Excerpted data Block Start

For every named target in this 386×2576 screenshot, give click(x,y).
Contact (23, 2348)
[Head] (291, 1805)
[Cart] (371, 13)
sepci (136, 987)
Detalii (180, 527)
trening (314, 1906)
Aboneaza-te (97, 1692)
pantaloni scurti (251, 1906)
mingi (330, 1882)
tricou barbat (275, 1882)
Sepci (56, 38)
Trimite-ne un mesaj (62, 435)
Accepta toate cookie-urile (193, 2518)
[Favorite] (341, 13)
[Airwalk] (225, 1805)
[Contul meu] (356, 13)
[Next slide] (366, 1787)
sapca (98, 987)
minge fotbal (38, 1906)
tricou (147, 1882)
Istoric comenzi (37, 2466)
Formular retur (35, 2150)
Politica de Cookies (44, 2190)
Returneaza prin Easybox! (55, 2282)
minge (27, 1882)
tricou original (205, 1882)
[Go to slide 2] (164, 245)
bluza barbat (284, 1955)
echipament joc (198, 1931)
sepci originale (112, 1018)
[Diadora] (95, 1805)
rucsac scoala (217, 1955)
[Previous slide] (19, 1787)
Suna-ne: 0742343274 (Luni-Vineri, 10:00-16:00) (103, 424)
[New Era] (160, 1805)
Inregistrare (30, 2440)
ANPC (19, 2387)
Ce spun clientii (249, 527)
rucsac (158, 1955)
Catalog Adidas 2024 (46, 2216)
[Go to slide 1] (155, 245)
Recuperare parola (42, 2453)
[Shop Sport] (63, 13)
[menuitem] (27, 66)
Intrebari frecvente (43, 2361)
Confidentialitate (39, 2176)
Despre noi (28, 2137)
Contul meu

Excerpted data Block End

## Problem
Copy the data above in full, exactly as it reads.

## Response
For every named target in this 386×2576 screenshot, give click(x,y).
Contact (23, 2348)
[Head] (291, 1805)
[Cart] (371, 13)
sepci (136, 987)
Detalii (180, 527)
trening (314, 1906)
Aboneaza-te (97, 1692)
pantaloni scurti (251, 1906)
mingi (330, 1882)
tricou barbat (275, 1882)
Sepci (56, 38)
Trimite-ne un mesaj (62, 435)
Accepta toate cookie-urile (193, 2518)
[Favorite] (341, 13)
[Airwalk] (225, 1805)
[Contul meu] (356, 13)
[Next slide] (366, 1787)
sapca (98, 987)
minge fotbal (38, 1906)
tricou (147, 1882)
Istoric comenzi (37, 2466)
Formular retur (35, 2150)
Politica de Cookies (44, 2190)
Returneaza prin Easybox! (55, 2282)
minge (27, 1882)
tricou original (205, 1882)
[Go to slide 2] (164, 245)
bluza barbat (284, 1955)
echipament joc (198, 1931)
sepci originale (112, 1018)
[Diadora] (95, 1805)
rucsac scoala (217, 1955)
[Previous slide] (19, 1787)
Suna-ne: 0742343274 (Luni-Vineri, 10:00-16:00) (103, 424)
[New Era] (160, 1805)
Inregistrare (30, 2440)
ANPC (19, 2387)
Ce spun clientii (249, 527)
rucsac (158, 1955)
Catalog Adidas 2024 (46, 2216)
[Go to slide 1] (155, 245)
Recuperare parola (42, 2453)
[Shop Sport] (63, 13)
[menuitem] (27, 66)
Intrebari frecvente (43, 2361)
Confidentialitate (39, 2176)
Despre noi (28, 2137)
Contul meu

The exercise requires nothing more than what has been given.